====== AUSGANGSTEXT ======
Wie Petra P. in Düsseldorf untertauchte
In den 80er-Jahren verschwindet eine Studentin spurlos. Die Polizei geht von Mord aus. Doch sie lebte 31 Jahre lang unter falschem Namen.
Sie trägt auf den Aufnahmen eine Perücke, damit sie auf der Straße und in der Nachbarschaft nicht sofort erkannt wird. Und doch ist die Ähnlichkeit da zu dem Fahndungsfoto, mit dem die Polizei einst nach Petra P. suchte. Nun, 40 Jahre später, erzählt sie erstmals von ihrem Verschwinden, hinter dem die Polizei lange ein Verbrechen vermutete. „Ich bin Petra P. und ich wurde 1989 für tot erklärt“, sagt sie in die Kamera. In der RTL-Sendung „Life – Menschen, Momente, Geschichten“, hat Petra P. darüber gesprochen, wie sie drei Jahrzehnte unerkannt als „Susanne Schneider“in Düsseldorf leben konnte.
Petra P. verschwand am 26. Juli 1984. Sie studierte bis dahin Informatik in Braunschweig. An diesem Vormittag verließ sie ihr Studentenwohnheim und fuhr zu einem Zahnarzttermin in die Stadt, doch kehrte nicht mehr zurück. Die Schlüssel zu ihrem Zimmer habe sie zuvor noch einem Nachbarn gegeben, berichtet sie in der Sendung. Sie wollte keine Probleme machen, wenn Schlüssel fehlen.
Sie hatte 3000 D-Mark gespart und das Bargeld abgehoben, als Startkapital, ansonsten aber kaum Gepäck dabei. So fuhr sie zum Bahnhof und verschwand. „Ich war dann endlich Susanne“, sagt sie. Die junge Frau zog zunächst nach Essen, später nach Düsseldorf. Und führte dort jahrzehntelang ein Leben unter falschem Namen. „Man muss halt ein bisschen unauffällig leben und wissen, was man nicht tun kann“, sagt Petra P. Sie habe als Nachhilfelehrerin und Putzfrau gearbeitet, sie hatte kein Konto, die Miete zahlte sie bar. Sie habe sich nie ein Auto gekauft, sondern ist mit Bus und Bahn gefahren. Sie ist nicht zu Ärzten gegangen und nicht verreist.
====== GEGEBENE DATEN ======
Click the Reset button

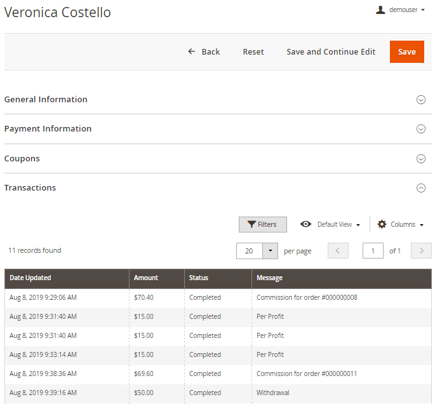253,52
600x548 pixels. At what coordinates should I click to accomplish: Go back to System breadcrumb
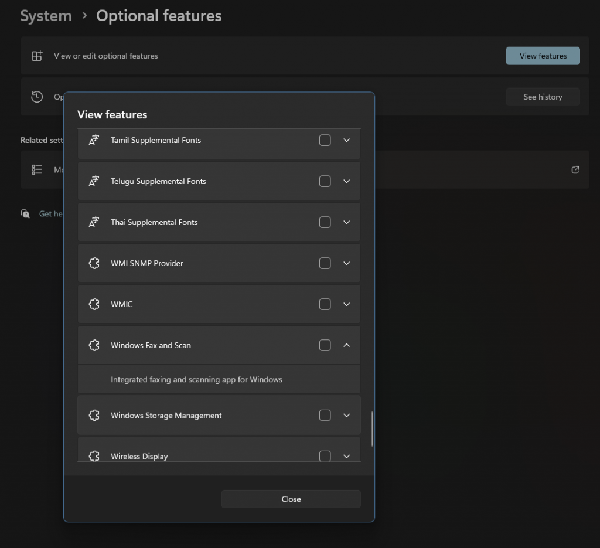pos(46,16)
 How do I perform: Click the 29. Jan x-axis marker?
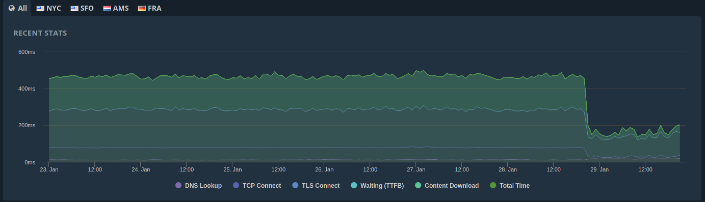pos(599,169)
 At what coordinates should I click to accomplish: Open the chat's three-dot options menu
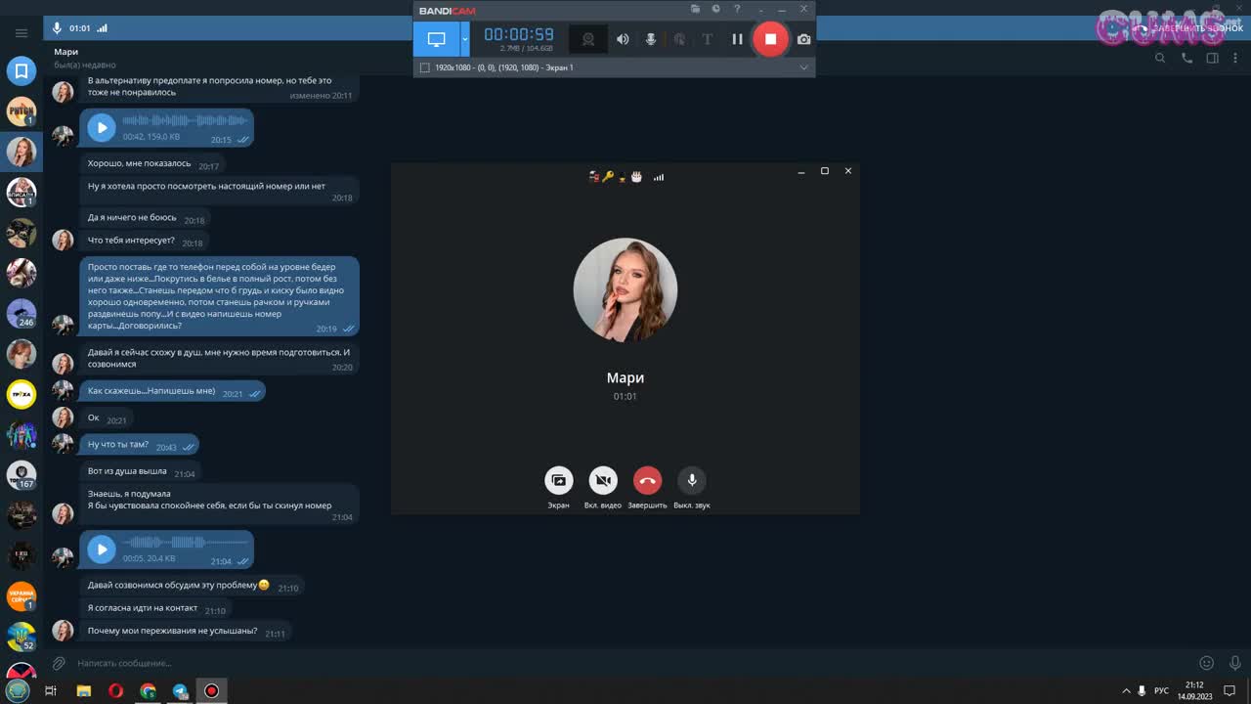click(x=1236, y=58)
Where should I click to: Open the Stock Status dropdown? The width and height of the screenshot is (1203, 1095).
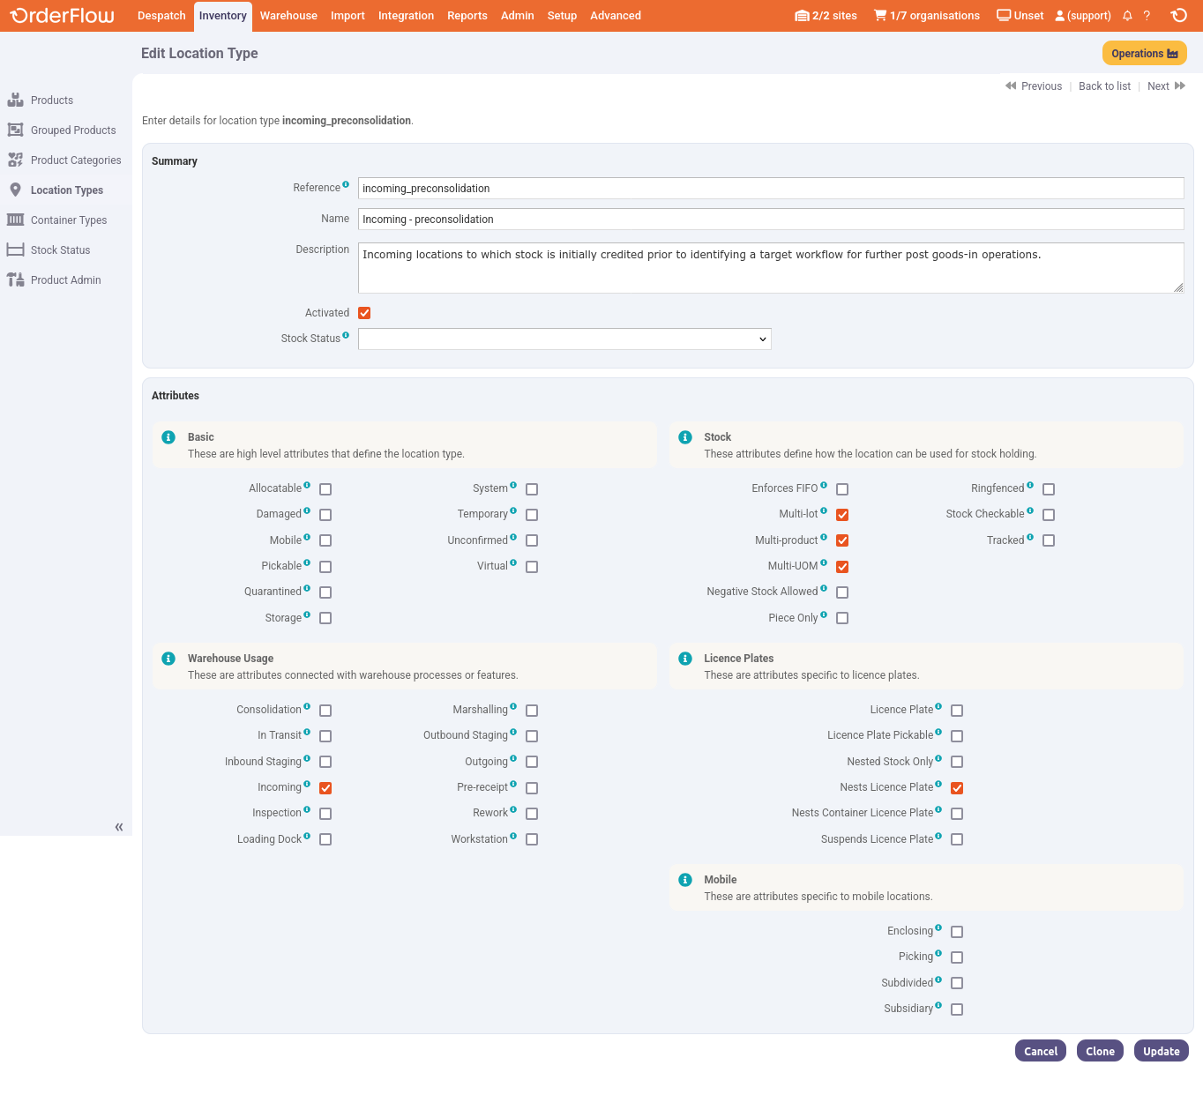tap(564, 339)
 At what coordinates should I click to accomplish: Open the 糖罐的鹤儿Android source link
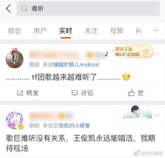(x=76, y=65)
======
====== GEGEBENE DATEN ======
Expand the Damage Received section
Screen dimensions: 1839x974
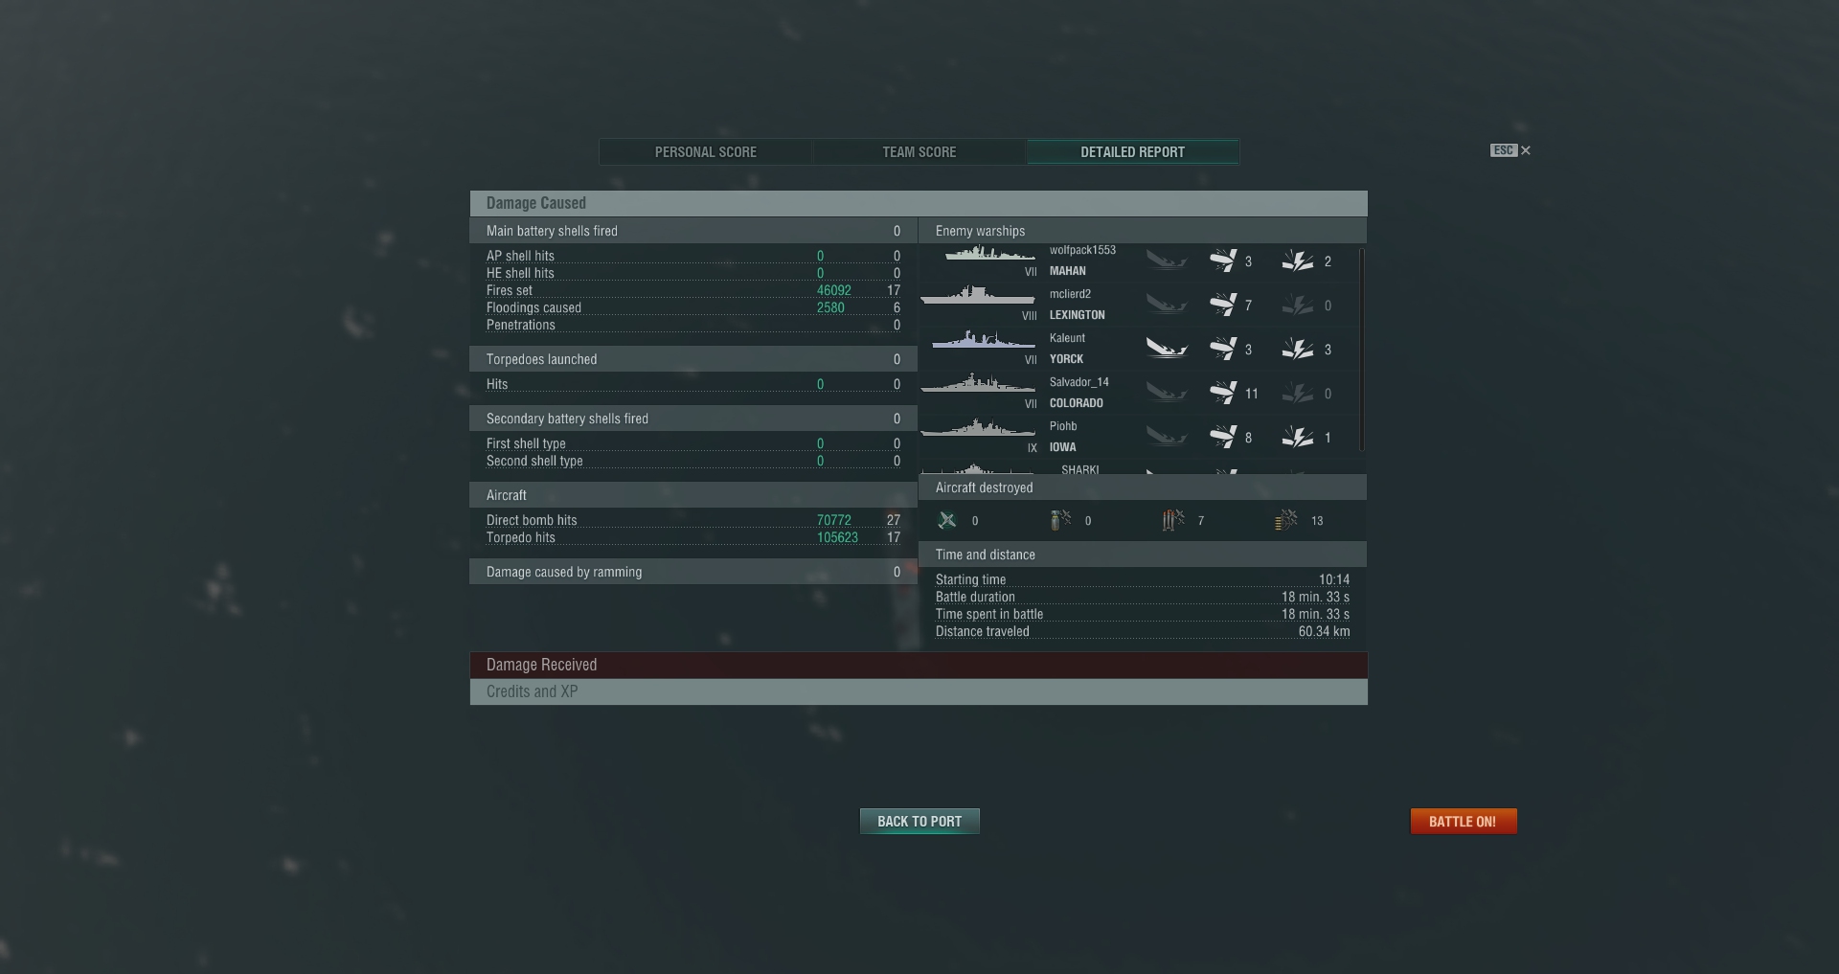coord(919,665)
======
**AUFGABE:**
Welches Fach studierte Petra P. laut Ausgangstext bis zu ihrem Verschwinden, und in welcher Stadt? Das Material steht in keinem Zusammenhang mit dem Ausgangstext.

**LÖSUNG:**
Sie studierte Informatik in Braunschweig.